THE PROBLEM: Your answer should be the lines from the one with "1568x632 pixels." to the end of the data below, both included, exact and free of pictures.
****
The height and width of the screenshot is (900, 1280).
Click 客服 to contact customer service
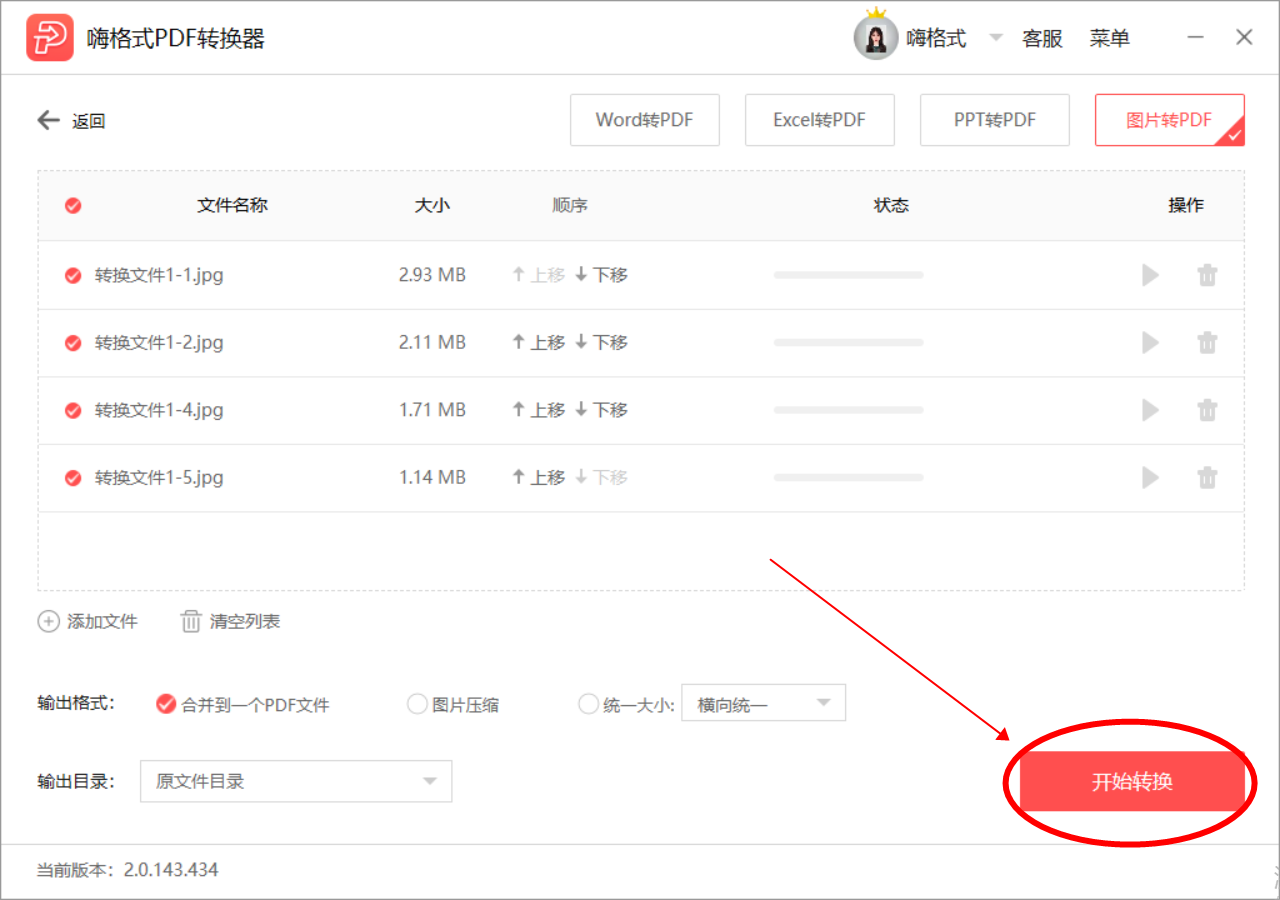click(1042, 37)
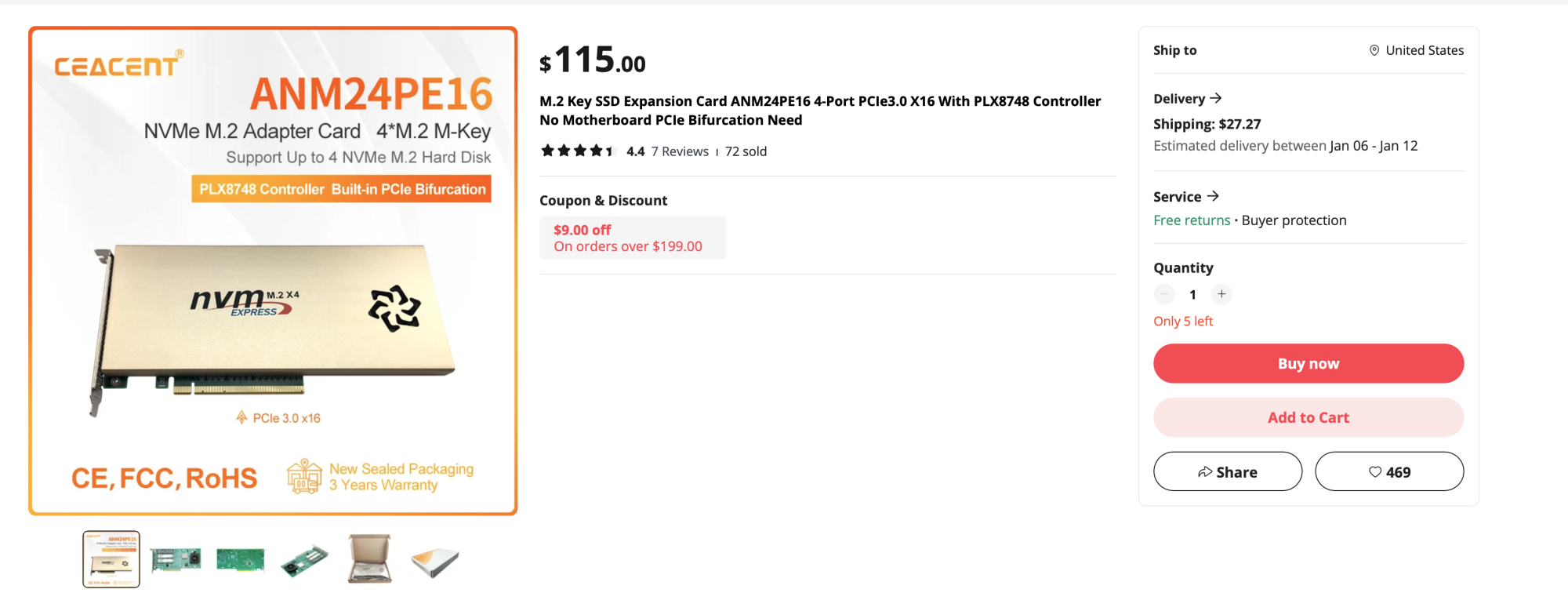Select the sixth thumbnail with silver cover
This screenshot has height=611, width=1568.
[x=434, y=559]
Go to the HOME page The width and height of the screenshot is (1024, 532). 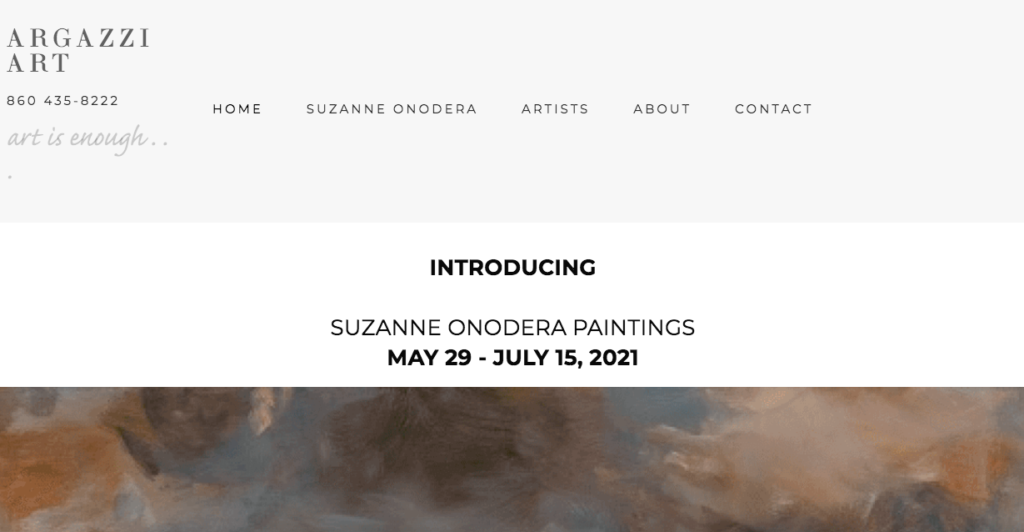[237, 109]
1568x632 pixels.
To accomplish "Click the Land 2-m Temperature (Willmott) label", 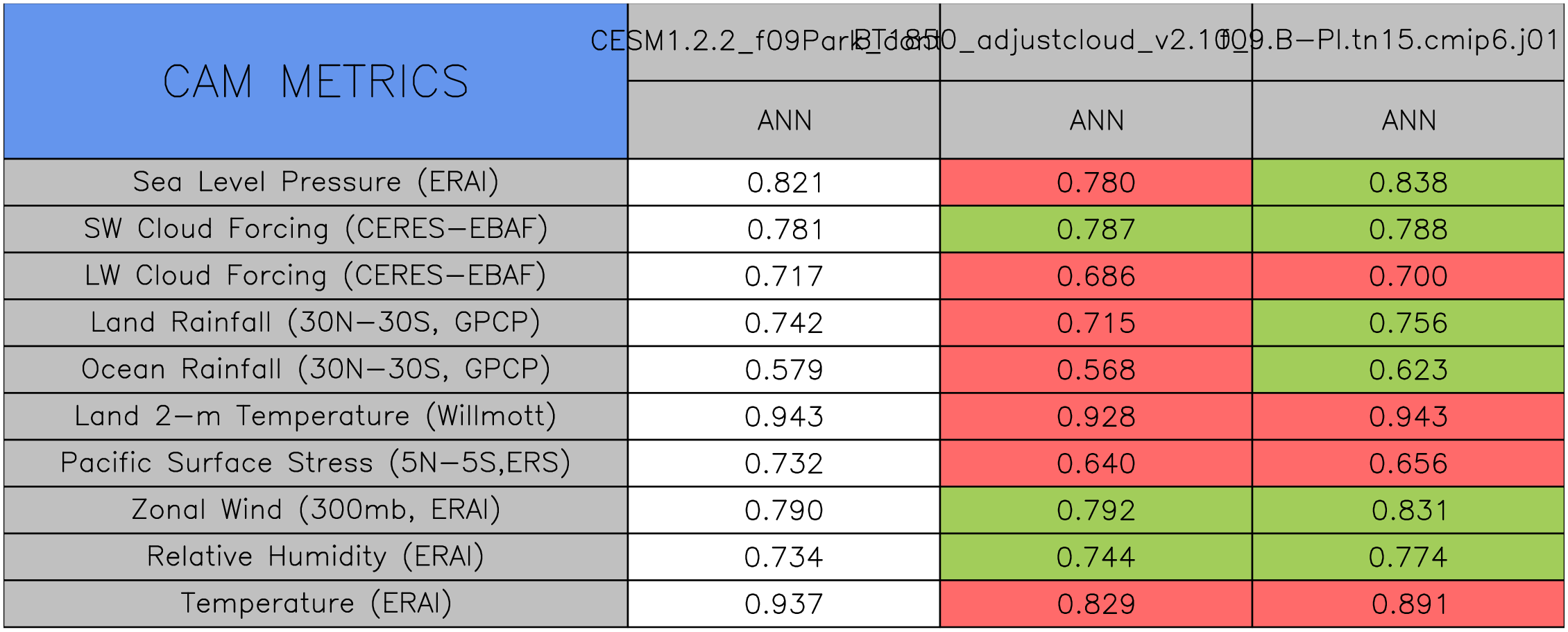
****
WRITTEN ANSWER:
1568x632 pixels.
To accomplish "Click the Land 2-m Temperature (Willmott) label", 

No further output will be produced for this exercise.